[Data items]
━━━
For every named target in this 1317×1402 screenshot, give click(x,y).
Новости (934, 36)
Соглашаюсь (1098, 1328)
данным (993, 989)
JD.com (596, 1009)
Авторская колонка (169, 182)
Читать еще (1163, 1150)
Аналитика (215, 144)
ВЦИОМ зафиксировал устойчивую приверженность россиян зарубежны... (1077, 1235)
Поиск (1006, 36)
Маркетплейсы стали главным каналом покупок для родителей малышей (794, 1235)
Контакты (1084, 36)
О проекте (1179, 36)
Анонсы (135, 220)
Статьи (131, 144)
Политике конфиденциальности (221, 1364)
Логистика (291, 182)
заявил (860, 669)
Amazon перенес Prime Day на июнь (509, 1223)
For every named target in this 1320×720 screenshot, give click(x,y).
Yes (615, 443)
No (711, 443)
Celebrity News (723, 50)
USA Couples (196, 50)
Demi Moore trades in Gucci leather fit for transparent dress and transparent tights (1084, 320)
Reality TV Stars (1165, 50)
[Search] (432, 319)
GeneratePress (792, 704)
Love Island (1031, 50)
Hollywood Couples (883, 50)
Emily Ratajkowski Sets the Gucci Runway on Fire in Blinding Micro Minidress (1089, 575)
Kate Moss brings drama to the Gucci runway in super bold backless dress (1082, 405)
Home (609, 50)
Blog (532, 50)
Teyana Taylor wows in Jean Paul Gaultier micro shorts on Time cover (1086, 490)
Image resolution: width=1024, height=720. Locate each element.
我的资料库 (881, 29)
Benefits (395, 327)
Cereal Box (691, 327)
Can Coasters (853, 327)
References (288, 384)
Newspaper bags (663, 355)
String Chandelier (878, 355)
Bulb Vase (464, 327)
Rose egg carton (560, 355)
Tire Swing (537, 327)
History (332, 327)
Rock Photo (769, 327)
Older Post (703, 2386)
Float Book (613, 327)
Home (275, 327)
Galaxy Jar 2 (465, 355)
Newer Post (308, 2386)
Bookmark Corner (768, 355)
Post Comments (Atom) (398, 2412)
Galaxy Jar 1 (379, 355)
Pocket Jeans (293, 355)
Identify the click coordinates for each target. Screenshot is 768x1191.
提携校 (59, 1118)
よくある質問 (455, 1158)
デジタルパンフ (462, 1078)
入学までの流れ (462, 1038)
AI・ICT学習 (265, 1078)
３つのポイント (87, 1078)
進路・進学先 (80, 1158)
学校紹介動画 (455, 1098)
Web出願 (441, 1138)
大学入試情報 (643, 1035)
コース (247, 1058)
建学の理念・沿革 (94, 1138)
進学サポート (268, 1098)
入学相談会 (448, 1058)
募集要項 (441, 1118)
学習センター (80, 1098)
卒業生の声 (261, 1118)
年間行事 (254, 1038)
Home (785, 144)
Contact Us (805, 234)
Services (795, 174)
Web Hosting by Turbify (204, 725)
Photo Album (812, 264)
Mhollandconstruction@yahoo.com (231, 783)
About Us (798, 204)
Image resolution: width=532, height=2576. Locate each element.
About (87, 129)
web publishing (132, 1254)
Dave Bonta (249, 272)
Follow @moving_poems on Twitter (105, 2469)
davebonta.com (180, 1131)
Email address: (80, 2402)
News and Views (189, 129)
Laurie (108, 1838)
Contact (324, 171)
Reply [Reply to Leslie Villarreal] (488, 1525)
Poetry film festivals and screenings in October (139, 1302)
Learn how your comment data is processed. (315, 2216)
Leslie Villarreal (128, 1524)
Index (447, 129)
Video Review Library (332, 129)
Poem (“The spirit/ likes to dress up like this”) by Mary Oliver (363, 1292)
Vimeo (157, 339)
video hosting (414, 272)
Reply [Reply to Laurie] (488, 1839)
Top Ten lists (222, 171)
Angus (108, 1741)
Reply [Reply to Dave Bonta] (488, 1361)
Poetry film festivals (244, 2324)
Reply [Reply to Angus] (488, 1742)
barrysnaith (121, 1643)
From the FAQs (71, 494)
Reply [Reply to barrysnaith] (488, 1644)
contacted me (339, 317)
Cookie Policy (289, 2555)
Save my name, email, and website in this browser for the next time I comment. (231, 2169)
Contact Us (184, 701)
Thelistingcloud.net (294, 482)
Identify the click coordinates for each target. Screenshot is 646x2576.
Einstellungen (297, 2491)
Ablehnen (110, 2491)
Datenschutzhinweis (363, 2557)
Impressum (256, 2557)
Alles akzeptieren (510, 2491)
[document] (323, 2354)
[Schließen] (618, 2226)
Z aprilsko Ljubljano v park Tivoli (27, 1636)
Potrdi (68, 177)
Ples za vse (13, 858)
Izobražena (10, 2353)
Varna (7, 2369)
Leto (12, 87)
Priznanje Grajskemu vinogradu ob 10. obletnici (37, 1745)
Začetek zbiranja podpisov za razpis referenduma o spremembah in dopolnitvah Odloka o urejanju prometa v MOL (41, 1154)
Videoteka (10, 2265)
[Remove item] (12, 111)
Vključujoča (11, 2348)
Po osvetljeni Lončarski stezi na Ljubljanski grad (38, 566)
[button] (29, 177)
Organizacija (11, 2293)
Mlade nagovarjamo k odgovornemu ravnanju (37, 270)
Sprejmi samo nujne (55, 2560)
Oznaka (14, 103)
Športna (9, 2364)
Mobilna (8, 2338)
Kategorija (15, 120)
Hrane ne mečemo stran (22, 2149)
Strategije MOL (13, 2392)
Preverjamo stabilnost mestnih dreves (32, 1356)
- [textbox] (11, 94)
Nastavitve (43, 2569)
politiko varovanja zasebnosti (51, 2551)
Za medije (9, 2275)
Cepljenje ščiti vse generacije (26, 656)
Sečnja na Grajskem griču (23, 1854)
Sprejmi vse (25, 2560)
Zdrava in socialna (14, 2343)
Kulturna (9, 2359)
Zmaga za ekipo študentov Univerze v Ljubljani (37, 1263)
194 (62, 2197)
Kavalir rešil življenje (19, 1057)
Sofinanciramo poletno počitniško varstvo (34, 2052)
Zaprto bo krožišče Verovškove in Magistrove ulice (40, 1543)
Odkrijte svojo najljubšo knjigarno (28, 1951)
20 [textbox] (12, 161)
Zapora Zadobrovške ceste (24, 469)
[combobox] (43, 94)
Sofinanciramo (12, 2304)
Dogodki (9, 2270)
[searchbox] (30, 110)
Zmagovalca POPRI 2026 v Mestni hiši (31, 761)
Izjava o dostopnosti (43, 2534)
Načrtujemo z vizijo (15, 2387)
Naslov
━━━
_Written request:_
Copy out the records above in full, substituting "Prada" for every occurrence of "Gucci" and keeping everything else unchanged.

_Answer to this task:_
For every named target in this 1317×1402 screenshot, give click(x,y).
Новости (934, 36)
Соглашаюсь (1098, 1328)
данным (993, 989)
JD.com (596, 1009)
Авторская колонка (169, 182)
Читать еще (1163, 1150)
Аналитика (215, 144)
ВЦИОМ зафиксировал устойчивую приверженность россиян зарубежны... (1077, 1235)
Поиск (1006, 36)
Маркетплейсы стали главным каналом покупок для родителей малышей (794, 1235)
Контакты (1084, 36)
О проекте (1179, 36)
Анонсы (135, 220)
Статьи (131, 144)
Политике конфиденциальности (221, 1364)
Логистика (291, 182)
заявил (860, 669)
Amazon перенес Prime Day на июнь (509, 1223)
For every named target in this 1320×720 screenshot, give click(x,y).
Yes (615, 443)
No (711, 443)
Celebrity News (723, 50)
USA Couples (196, 50)
Demi Moore trades in Prada leather fit for transparent dress and transparent tights (1084, 320)
Reality TV Stars (1165, 50)
[Search] (432, 319)
GeneratePress (792, 704)
Love Island (1031, 50)
Hollywood Couples (883, 50)
Emily Ratajkowski Sets the Prada Runway on Fire in Blinding Micro Minidress (1089, 575)
Kate Moss brings drama to the Prada runway in super bold backless dress (1082, 405)
Home (609, 50)
Blog (532, 50)
Teyana Taylor wows in Jean Paul Gaultier micro shorts on Time cover (1086, 490)
Image resolution: width=1024, height=720. Locate each element.
我的资料库 (881, 29)
Benefits (395, 327)
Cereal Box (691, 327)
Can Coasters (853, 327)
References (288, 384)
Newspaper bags (663, 355)
String Chandelier (878, 355)
Bulb Vase (464, 327)
Rose egg carton (560, 355)
Tire Swing (537, 327)
History (332, 327)
Rock Photo (769, 327)
Older Post (703, 2386)
Float Book (613, 327)
Home (275, 327)
Galaxy Jar 2 (465, 355)
Newer Post (308, 2386)
Bookmark Corner (768, 355)
Post Comments (Atom) (398, 2412)
Galaxy Jar 1 (379, 355)
Pocket Jeans (293, 355)
Identify the click coordinates for each target. Screenshot is 768x1191.
提携校 (59, 1118)
よくある質問 (455, 1158)
デジタルパンフ (462, 1078)
入学までの流れ (462, 1038)
AI・ICT学習 (265, 1078)
３つのポイント (87, 1078)
進路・進学先 (80, 1158)
学校紹介動画 (455, 1098)
Web出願 (441, 1138)
大学入試情報 (643, 1035)
コース (247, 1058)
建学の理念・沿革 (94, 1138)
進学サポート (268, 1098)
入学相談会 (448, 1058)
募集要項 (441, 1118)
学習センター (80, 1098)
卒業生の声 (261, 1118)
年間行事 (254, 1038)
Home (785, 144)
Contact Us (805, 234)
Services (795, 174)
Web Hosting by Turbify (204, 725)
Photo Album (812, 264)
Mhollandconstruction@yahoo.com (231, 783)
About Us (798, 204)
Image resolution: width=532, height=2576. Locate each element.
About (87, 129)
web publishing (132, 1254)
Dave Bonta (249, 272)
Follow @moving_poems on Twitter (105, 2469)
davebonta.com (180, 1131)
Email address: (80, 2402)
News and Views (189, 129)
Laurie (108, 1838)
Contact (324, 171)
Reply [Reply to Leslie Villarreal] (488, 1525)
Poetry film festivals and screenings in October (139, 1302)
Learn how your comment data is processed. (315, 2216)
Leslie Villarreal (128, 1524)
Index (447, 129)
Video Review Library (332, 129)
Poem (“The spirit/ likes to dress up like this”) by Mary Oliver (363, 1292)
Vimeo (157, 339)
video hosting (414, 272)
Reply [Reply to Laurie] (488, 1839)
Top Ten lists (222, 171)
Angus (108, 1741)
Reply [Reply to Dave Bonta] (488, 1361)
Poetry film festivals (244, 2324)
Reply [Reply to Angus] (488, 1742)
barrysnaith (121, 1643)
From the FAQs (71, 494)
Reply [Reply to barrysnaith] (488, 1644)
contacted me (339, 317)
Cookie Policy (289, 2555)
Save my name, email, and website in this browser for the next time I comment. (231, 2169)
Contact Us (184, 701)
Thelistingcloud.net (294, 482)
Identify the click coordinates for each target. Screenshot is 646x2576.
Einstellungen (297, 2491)
Ablehnen (110, 2491)
Datenschutzhinweis (363, 2557)
Impressum (256, 2557)
Alles akzeptieren (510, 2491)
[document] (323, 2354)
[Schließen] (618, 2226)
Z aprilsko Ljubljano v park Tivoli (27, 1636)
Potrdi (68, 177)
Ples za vse (13, 858)
Izobražena (10, 2353)
Varna (7, 2369)
Leto (12, 87)
Priznanje Grajskemu vinogradu ob 10. obletnici (37, 1745)
Začetek zbiranja podpisov za razpis referenduma o spremembah in dopolnitvah Odloka o urejanju prometa v MOL (41, 1154)
Videoteka (10, 2265)
[Remove item] (12, 111)
Vključujoča (11, 2348)
Po osvetljeni Lončarski stezi na Ljubljanski grad (38, 566)
[button] (29, 177)
Organizacija (11, 2293)
Mlade nagovarjamo k odgovornemu ravnanju (37, 270)
Sprejmi samo nujne (55, 2560)
Oznaka (14, 103)
Športna (9, 2364)
Mobilna (8, 2338)
Kategorija (15, 120)
Hrane ne mečemo stran (22, 2149)
Strategije MOL (13, 2392)
Preverjamo stabilnost mestnih dreves (32, 1356)
- [textbox] (11, 94)
Nastavitve (43, 2569)
politiko varovanja zasebnosti (51, 2551)
Za medije (9, 2275)
Cepljenje ščiti vse generacije (26, 656)
Sečnja na Grajskem griču (23, 1854)
Sprejmi vse (25, 2560)
Zdrava in socialna (14, 2343)
Kulturna (9, 2359)
Zmaga za ekipo študentov Univerze v Ljubljani (37, 1263)
194 (62, 2197)
Kavalir rešil življenje (19, 1057)
Sofinanciramo poletno počitniško varstvo (34, 2052)
Zaprto bo krožišče Verovškove in Magistrove ulice (40, 1543)
Odkrijte svojo najljubšo knjigarno (28, 1951)
20 [textbox] (12, 161)
Zapora Zadobrovške ceste (24, 469)
[combobox] (43, 94)
Sofinanciramo (12, 2304)
Dogodki (9, 2270)
[searchbox] (30, 110)
Zmagovalca POPRI 2026 v Mestni hiši (31, 761)
Izjava o dostopnosti (43, 2534)
Načrtujemo z vizijo (15, 2387)
Naslov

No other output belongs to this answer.